What advice would you give to law students or young professionals considering an alternative career path?
As a person with a rare genetic disorder, who the law considers to be disabled and who identifies as such, I have enjoyed and navigated a different path, often succeeding notably but sometimes stumbling. Whether receiving acclaim or facing bias and barriers, I can say that the Grand Architect has blessed me with a fruitful, yet nontraditional, law career. For most people who have barriers, law practice will not be a Model T assembly line from law school to a large law firm. As I coach and mentor my law students or other people with disabilities, this is okay, if not even better, because lawyers with disabilities are destined often for a different path and one of true service to the people.
Describe a memorable MSBA event or product that has had an impact on you personally or professionally.
When I served as chair of the Animal Law Section from 2009–2010, I, in partnership with the section’s team, organized an innovative, non-partisan symposium on animal law. This product ran across future chairs of the section and for a total of five such symposia. As a follow-up to the effort to publish the proceedings, I co-founded a nonpartisan law and policy journal. I currently serve as chair of the ADR Section, having co-hosted a dialogue process on the Eastern Shore with positive responses that the legal community and ADR field felt like the MSBA was on the Shores for the first time.
What is an interesting fact about you that no one would guess?

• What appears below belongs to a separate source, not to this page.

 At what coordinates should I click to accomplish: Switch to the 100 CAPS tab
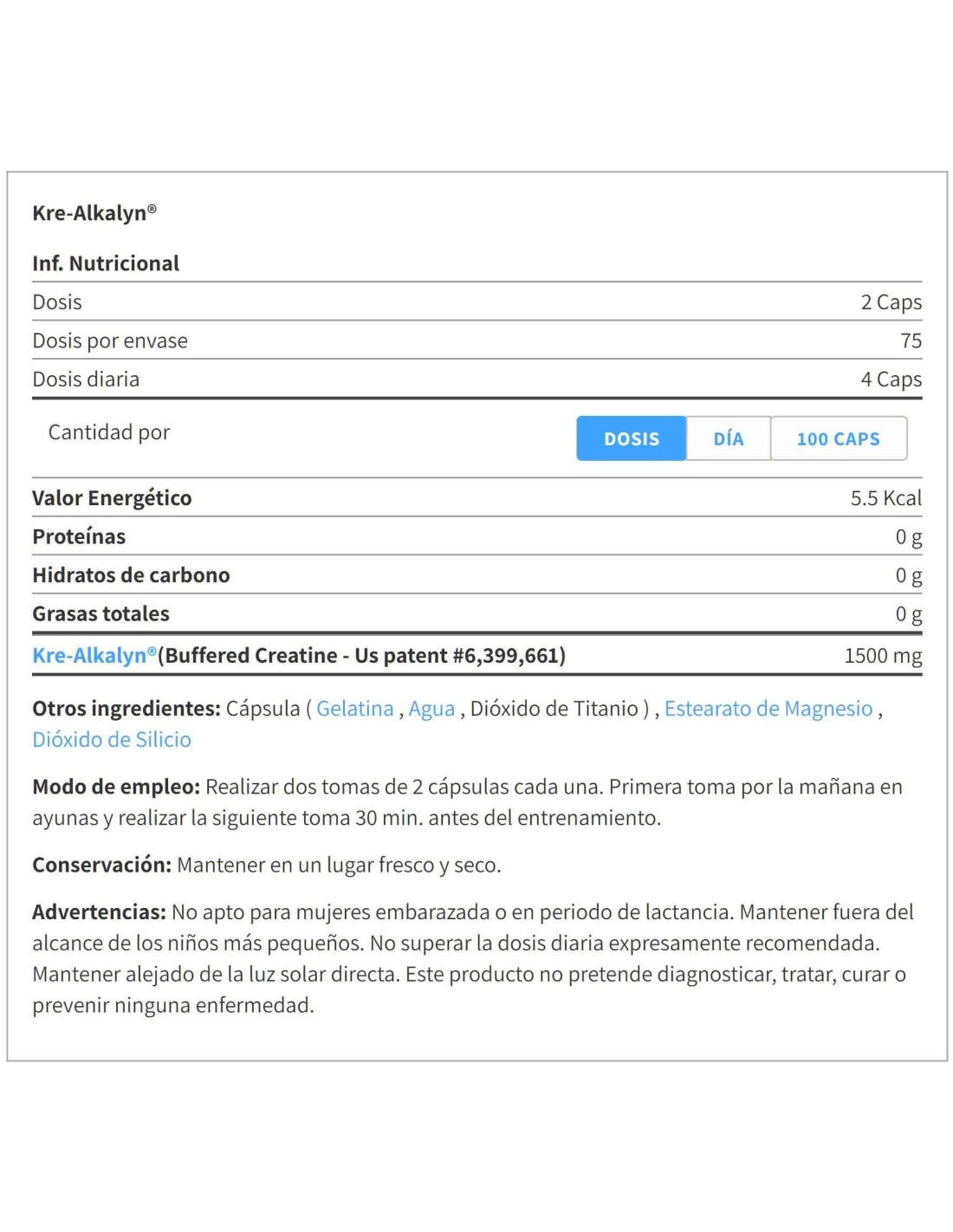point(839,438)
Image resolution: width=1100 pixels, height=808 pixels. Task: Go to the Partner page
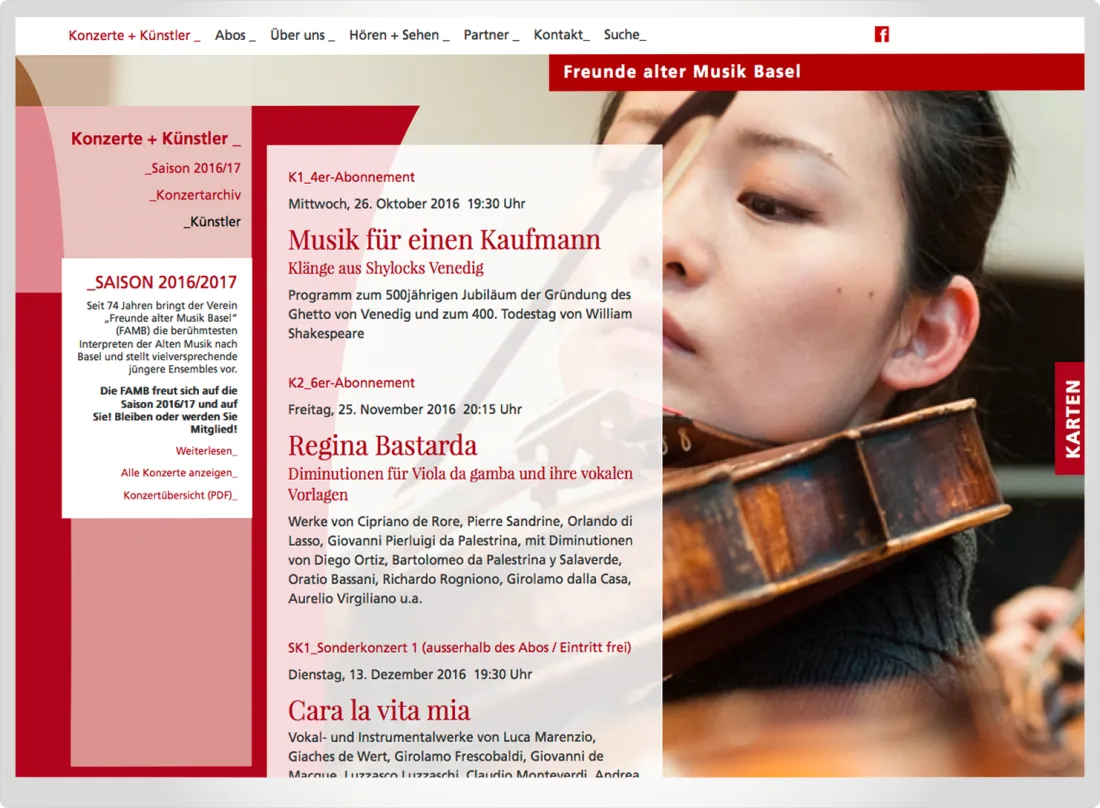491,35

I am an avid reader and patron of bookstores or libraries. To many people, in or out of the MSBA, but notably to lawyers, reading is only a visual exercise. To disabuse them of this foolishness, reading falls into three or four categories: auditory, or visual, or what I think is amazing, tactile—as in Braille. As a shareholder of the Library Company of Philadelphia, my third guide dog, my wife, and I once had a private tour of the Braille collections from one of its past exhibits, the oldest set of historic Braille materials in the United States.